We already have some areas to explore here, around marketing and logistics. One idea is to scale marketing outputs across geographies automatically. For example, when our ads team launches a new US campaign, could a specialized agent automatically localize creative, set up campaign structures and deploy mirror campaigns in other regions? Another example might be in investigating delivery issues. As a retail business we get inbound data from carriers on logistics issues, but we currently rely on customers to tell us if their package hasn't arrived. This seems like an example of something relatively simple and boundaried which we could clearly improve.

### Looping to objectives

Loops are all the rage in AI software development these days. Modern agents are sophisticated enough that if you can state your objective clearly enough, the AI can iterate in a loop until it reaches it. This is coming to knowledge work too, and we want to experiment with it next.

Obviously, this is also dependent on setting great goals. Problem specification is an art in itself. I think there are some lessons in writing a great PRD which an agentic loop can follow which we can take into setting broader business objectives.

For example, could an AI agent loop until it had devised a new financing plan for a large asset purchase, including researching and contacting the potential providers, building the financial models and assessing the risks? Could an AI agent loop until it had finished designing an award-winning new product? I'm reminded of much of the advice from the ecosystem when Claude Fable was first released, which was essentially "you'll be surprised at what this model can do."

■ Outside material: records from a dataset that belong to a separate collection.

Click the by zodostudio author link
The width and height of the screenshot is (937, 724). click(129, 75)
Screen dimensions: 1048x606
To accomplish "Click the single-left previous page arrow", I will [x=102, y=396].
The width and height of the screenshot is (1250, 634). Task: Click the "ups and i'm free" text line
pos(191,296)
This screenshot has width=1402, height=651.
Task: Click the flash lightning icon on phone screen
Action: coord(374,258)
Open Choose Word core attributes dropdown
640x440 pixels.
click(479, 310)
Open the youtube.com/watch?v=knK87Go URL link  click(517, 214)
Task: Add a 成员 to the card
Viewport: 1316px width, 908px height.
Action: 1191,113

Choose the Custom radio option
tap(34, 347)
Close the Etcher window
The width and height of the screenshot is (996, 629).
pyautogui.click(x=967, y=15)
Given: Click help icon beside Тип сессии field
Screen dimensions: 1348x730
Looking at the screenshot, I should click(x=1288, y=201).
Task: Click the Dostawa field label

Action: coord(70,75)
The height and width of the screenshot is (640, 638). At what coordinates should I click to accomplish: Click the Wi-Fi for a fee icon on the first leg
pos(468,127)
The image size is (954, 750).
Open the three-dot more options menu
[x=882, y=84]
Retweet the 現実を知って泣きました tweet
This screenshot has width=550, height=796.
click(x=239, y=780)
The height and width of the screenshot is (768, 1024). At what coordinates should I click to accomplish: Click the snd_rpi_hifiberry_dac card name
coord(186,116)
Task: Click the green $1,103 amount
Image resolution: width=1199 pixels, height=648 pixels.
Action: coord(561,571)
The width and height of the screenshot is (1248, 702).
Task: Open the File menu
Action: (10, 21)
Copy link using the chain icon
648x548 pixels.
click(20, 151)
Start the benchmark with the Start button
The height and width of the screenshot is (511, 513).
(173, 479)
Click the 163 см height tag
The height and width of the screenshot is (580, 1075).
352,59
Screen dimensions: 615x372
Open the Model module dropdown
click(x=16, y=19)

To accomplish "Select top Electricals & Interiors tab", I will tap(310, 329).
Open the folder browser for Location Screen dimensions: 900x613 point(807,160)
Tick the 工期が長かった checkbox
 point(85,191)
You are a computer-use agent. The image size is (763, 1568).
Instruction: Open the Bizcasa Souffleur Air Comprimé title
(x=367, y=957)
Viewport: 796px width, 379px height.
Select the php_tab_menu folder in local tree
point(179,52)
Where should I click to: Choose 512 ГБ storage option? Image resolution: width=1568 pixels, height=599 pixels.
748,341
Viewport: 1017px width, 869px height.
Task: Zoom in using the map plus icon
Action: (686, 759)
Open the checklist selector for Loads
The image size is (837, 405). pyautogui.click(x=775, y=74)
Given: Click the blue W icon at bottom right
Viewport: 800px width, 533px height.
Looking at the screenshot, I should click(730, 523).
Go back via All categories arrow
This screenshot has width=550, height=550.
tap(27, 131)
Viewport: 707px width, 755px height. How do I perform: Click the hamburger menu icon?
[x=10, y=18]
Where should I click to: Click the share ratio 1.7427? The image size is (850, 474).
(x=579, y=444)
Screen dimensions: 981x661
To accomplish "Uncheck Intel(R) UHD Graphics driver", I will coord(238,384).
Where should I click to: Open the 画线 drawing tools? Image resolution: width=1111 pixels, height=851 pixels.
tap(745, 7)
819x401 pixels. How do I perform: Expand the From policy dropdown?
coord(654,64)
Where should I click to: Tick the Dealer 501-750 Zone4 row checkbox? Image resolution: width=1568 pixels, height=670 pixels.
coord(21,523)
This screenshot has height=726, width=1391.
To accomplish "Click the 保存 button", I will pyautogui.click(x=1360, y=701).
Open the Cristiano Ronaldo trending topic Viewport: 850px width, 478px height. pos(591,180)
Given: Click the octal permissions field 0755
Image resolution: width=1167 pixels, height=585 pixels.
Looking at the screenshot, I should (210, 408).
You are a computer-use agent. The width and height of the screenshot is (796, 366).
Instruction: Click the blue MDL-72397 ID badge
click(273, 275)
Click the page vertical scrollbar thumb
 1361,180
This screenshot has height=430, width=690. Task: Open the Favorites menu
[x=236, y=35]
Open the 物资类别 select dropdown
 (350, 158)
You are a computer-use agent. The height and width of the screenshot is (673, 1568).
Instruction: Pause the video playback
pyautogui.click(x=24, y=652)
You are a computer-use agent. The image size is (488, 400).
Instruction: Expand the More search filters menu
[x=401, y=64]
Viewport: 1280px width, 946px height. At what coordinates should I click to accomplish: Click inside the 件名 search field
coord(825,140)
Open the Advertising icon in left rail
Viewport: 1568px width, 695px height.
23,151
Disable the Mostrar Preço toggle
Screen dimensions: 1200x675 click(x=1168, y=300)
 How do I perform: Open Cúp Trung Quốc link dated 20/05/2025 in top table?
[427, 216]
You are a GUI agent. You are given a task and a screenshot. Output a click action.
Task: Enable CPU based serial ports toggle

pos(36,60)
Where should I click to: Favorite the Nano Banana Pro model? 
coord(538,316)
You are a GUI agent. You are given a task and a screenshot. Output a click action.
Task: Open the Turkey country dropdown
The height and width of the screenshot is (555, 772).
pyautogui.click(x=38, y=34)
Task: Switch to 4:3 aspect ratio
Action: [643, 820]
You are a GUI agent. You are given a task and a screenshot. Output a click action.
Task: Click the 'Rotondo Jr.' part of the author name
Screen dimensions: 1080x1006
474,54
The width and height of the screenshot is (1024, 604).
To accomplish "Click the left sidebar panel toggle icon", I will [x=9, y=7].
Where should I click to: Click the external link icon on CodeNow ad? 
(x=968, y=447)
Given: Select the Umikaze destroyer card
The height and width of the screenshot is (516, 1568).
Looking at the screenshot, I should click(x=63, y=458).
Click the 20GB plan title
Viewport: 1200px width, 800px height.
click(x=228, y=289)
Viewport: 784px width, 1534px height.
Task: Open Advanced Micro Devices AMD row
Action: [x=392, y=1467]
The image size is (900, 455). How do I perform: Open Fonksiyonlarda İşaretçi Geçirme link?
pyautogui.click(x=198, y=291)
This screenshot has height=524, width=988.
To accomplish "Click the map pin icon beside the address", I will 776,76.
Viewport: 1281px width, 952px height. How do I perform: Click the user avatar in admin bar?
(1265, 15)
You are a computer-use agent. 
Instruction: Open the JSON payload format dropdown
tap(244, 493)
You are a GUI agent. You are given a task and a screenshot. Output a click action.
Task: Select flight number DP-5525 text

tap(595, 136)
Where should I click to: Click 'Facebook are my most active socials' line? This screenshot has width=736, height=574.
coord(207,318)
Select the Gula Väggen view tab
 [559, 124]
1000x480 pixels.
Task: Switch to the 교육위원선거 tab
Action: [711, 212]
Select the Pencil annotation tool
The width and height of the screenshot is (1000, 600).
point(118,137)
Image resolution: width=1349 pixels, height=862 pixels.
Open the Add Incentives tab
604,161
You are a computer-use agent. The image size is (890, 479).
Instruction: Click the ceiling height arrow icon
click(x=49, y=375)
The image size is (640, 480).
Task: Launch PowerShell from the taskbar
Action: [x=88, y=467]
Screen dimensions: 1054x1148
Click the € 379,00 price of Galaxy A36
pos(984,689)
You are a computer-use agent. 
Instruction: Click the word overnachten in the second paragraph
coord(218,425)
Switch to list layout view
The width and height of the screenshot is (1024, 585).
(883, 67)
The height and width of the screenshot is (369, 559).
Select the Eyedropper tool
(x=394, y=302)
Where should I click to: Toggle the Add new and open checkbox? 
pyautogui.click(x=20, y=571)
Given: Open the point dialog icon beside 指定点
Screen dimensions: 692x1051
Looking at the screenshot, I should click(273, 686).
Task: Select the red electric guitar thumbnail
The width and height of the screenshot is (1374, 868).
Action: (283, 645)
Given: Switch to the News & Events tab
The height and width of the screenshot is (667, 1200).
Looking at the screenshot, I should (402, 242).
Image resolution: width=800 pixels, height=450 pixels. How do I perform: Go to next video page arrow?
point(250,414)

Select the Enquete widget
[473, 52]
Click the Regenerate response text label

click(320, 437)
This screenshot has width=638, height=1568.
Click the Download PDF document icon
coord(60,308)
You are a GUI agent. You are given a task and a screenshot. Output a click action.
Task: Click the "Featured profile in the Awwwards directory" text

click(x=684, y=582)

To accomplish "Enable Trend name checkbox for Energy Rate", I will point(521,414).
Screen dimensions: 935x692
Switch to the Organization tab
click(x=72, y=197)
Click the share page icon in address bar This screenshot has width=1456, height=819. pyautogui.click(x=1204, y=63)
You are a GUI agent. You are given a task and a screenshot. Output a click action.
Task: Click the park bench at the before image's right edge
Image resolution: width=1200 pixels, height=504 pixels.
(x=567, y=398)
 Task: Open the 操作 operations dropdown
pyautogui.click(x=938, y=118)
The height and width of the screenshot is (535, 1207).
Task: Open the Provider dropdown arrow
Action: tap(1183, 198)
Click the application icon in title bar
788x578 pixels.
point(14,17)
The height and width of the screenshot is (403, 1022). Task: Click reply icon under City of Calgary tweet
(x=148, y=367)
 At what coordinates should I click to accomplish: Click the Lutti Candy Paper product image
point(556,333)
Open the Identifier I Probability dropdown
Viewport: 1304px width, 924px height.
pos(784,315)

My sense is that we are not far off from powerful loops which will allow models, armed with the right skills and information, to work for long periods of time to create non-software entities of immense value. This is an area which we'll be exploring next.

## Follow the journey

We'll be investing more time, money and tokens in this journey. We've seen that agents aren't quite employees in the way we imagined, but this first experiment has clearly shown that they can add value when thoughtfully directed and given the tools, context, boundaries and feedback that they need. Our challenge now is to develop a repeatable framework for identifying the processes where they can add value that compounds to drive the organization forward.